Oh god, I see this thread has already descended into 'well when I was younger I lived in a shed and I was ok'. Many people live in damp overcrowded flats now and I'm sure when many people were in their damp flat years ago they would have expected some progress and this to be a thing of the past. I certainly would want things to change for my children.

Can we please stop blaming each other? These threads are often derailed by these sorts of comments to draw attention away from the fact that this GOVERNMENT IS SHIT. They have seen these problems coming and have done nothing and they were there way before COVID came along.

Many would have voted for these governments though. The English love affair with the Tories has a lot to answer for.
BreadPita · 24/09/2021 10:16

My theory is that reproduction is generally driven by societal pressure and women. There's less societal pressure to have children and women, with careers, money, contraception and a lack of need to rely on men are finding other things they'd rather do than have kids. Men could always take it or leave it.

Having children is classically pretty independent of economic status.
Average number of children goes down as level of education goes up. You can also look to the relative fecundity of more economically developed countries.
Housing is a problem, but I don't think it's the significant factor here.

I'm 31, I pay a mortgage but I haven't really been convinced by children. They cost a lot of money, undoubtedly add a lot more work and stress to a life and relationships. Seeing someone's dog has always made me smile more than seeing someone's baby. The only real positive that I have for having children is that most people seem to do it so there must be some value to it, but I also feel that most people reproduce without giving it much thought.

CatsArePeople · 24/09/2021 10:27

I sometimes wonder whether people want luxury things (eg smartphones, large tvs etc) because at least these things are within reach and can give a tangible result of hard work.

they're hardly luxuries. A new smarthphone costs about a £100, barely used TVs go for even less, plus a tv lasts for a decade or more.

salviapages · 24/09/2021 10:48

Some of the replies here honestly disgust me and make me question whether any of you actually know any millennials, or if you're just making judgements based on the tabloids.

Sure previous generations worked hard to pay their mortgage, but house prices were 2-3 times annual salary not 10+ times like they are now. Many jobs now require degrees when they didn't used to (eg marketing) and there is no longer free uni education. The job market has changed so in many industries you're expected to literally work for free as an intern in order to gain enough experience to get an entry level paid role. We have seen the rise of the 'side hustle' because millennials work for nothing or for very little so it's normal to have multiple jobs or start your own business on the side, anyone who tells me millennials don't work hard is just out of touch with reality.
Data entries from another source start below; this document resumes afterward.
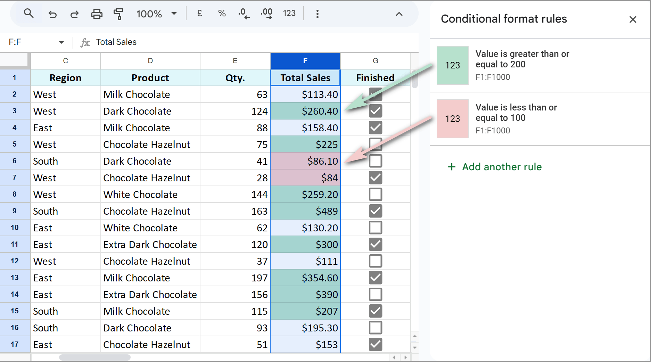Image resolution: width=651 pixels, height=362 pixels.
Task: Select the paint format tool
Action: coord(118,14)
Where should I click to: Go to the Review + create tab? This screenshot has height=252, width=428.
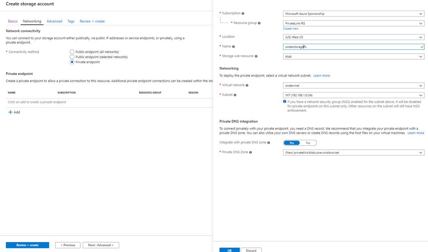click(x=92, y=21)
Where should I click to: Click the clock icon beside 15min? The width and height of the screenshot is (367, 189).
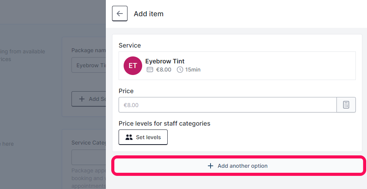pyautogui.click(x=180, y=70)
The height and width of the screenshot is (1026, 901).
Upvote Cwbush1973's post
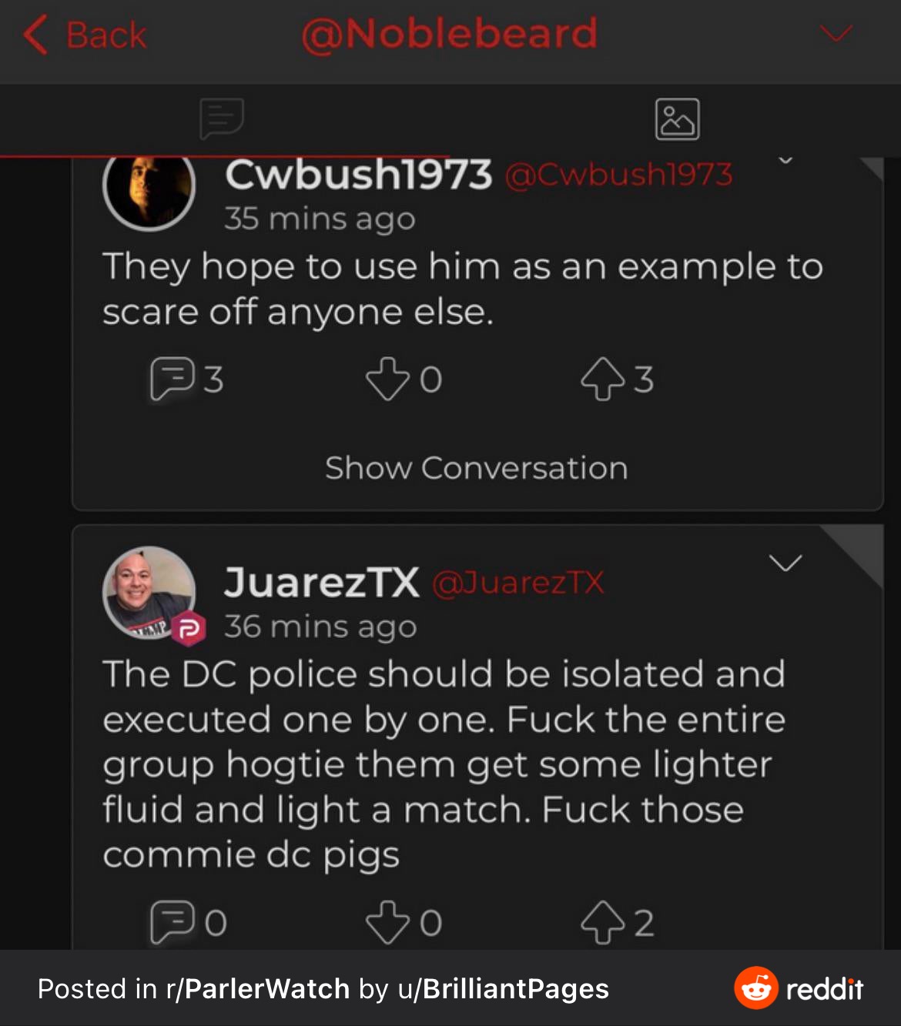[x=602, y=379]
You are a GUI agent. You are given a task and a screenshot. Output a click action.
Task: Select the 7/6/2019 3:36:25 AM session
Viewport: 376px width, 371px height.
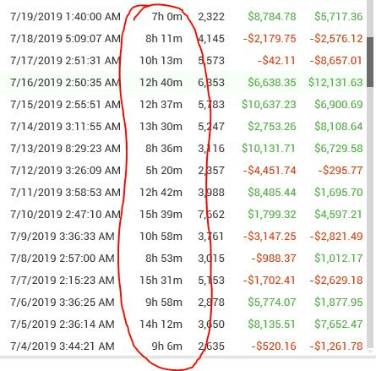click(x=183, y=303)
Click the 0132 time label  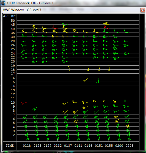58,146
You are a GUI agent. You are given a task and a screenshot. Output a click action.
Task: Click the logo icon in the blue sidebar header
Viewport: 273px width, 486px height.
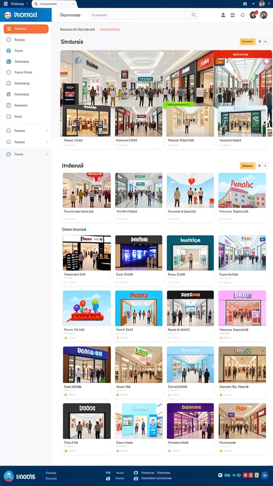(8, 15)
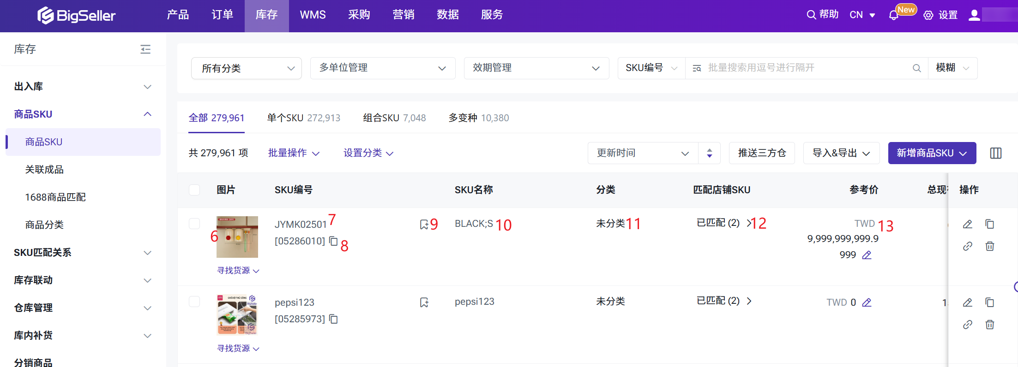This screenshot has height=367, width=1018.
Task: Expand the 效期管理 dropdown
Action: (536, 68)
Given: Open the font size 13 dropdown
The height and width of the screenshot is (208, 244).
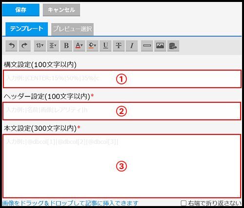Looking at the screenshot, I should click(40, 46).
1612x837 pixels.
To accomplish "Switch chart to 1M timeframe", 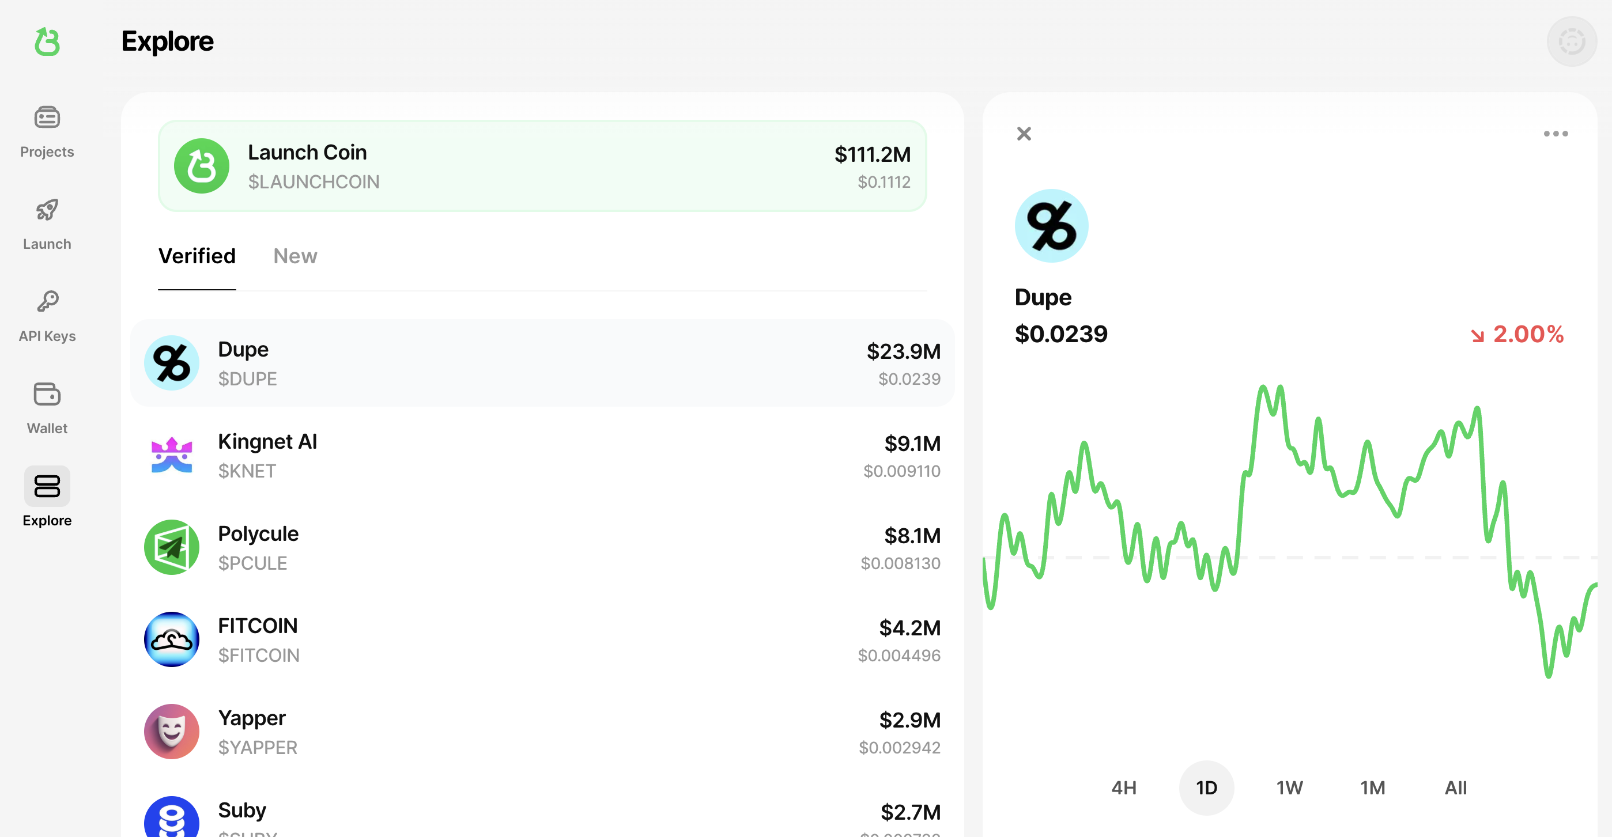I will (x=1372, y=788).
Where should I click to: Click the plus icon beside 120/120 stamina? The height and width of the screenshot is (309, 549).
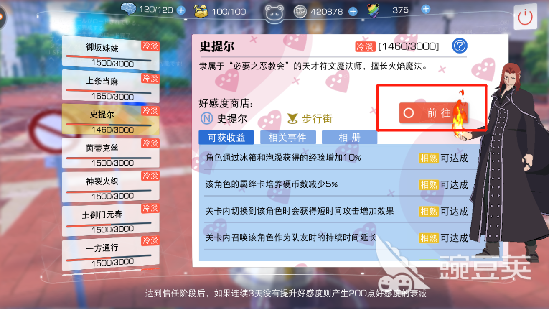(181, 10)
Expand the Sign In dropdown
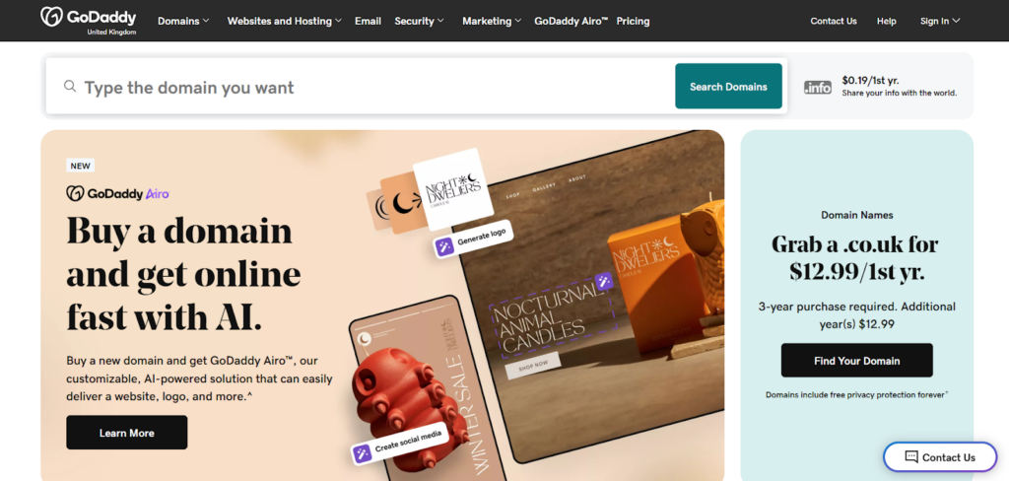Image resolution: width=1009 pixels, height=481 pixels. [939, 21]
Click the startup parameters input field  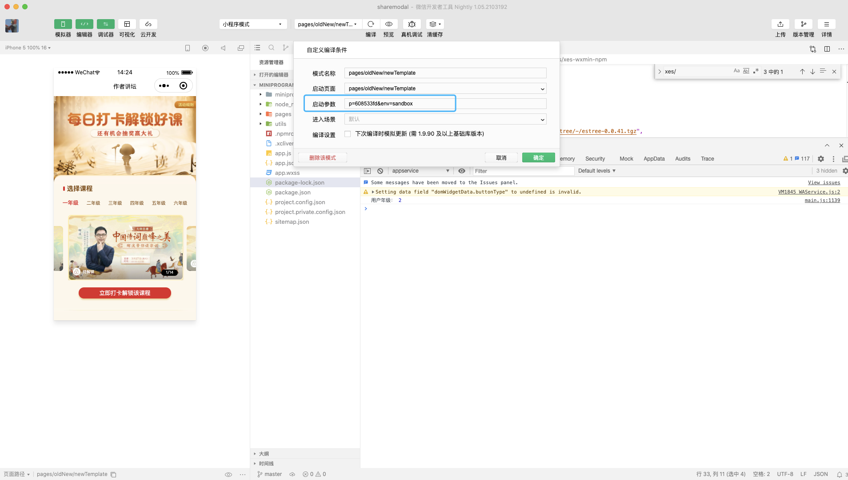click(445, 104)
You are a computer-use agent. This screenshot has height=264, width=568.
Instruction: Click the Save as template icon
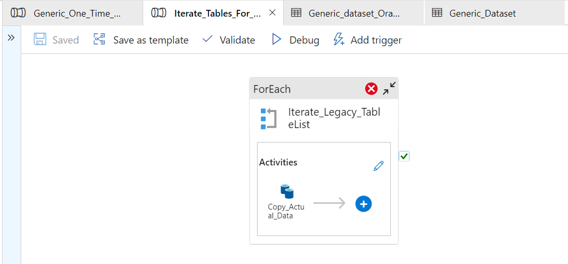(x=100, y=40)
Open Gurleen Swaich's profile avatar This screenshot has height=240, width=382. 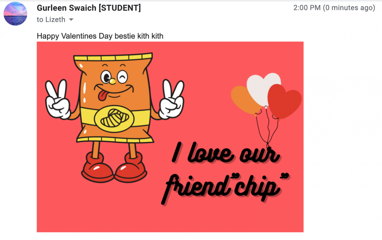pyautogui.click(x=15, y=13)
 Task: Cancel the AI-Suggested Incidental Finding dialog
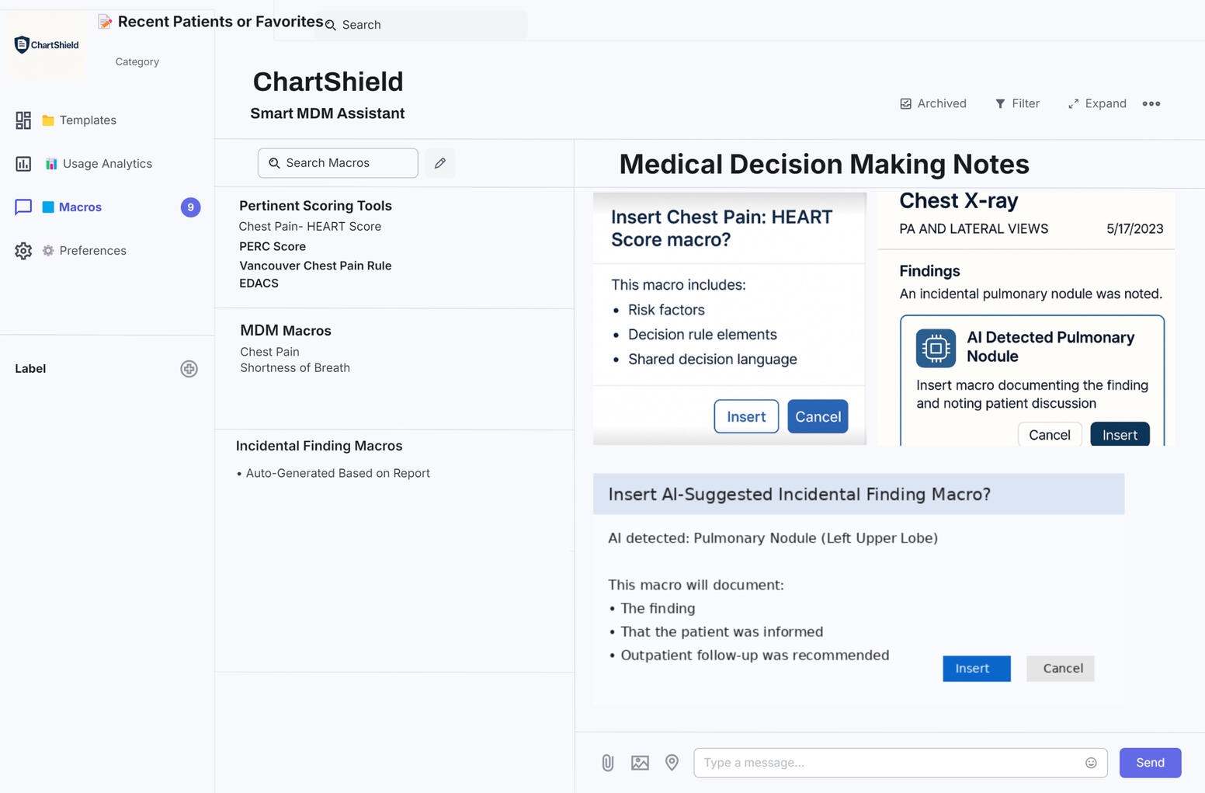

Low birth rate also likely due to millennials having to live at home longer because of above reasons, who wants to have a baby at home. The entire generation is completely infantilised by having to live at home longer, or be reliant on parents helping financially, by it taking so long to start to be taken seriously and promoted in many industries because you can spend years working hard before you rise above a junior role, after interning and finally getting something entry level.
Childcare is ludicrously expensive and if you can barely pay your rent (most people have given up on the idea of ever being approved for a mortgage) how can you go part time or pay for childcare to support a child? I'm desperate to have children, have been for years. Can't do it financially. All of my extra money goes into savings for a house deposit. Would have to use all that money for a child. So I have to choose.

I rent. Almost all of my furniture is secondhand or free. Would love to buy a fixer upper but either too expensive or unmortgageable. My wedding cost £2.5k.

Yes all generations have issues. All generations work hard. But I'm fed up of the media and people on here deriding millennials when many of you had chances we don't get. Free uni education. The opportunity to get a mortgage on a crappy house. No need to pull the ladder up behind you and moan about millennials owning smartphones ffs.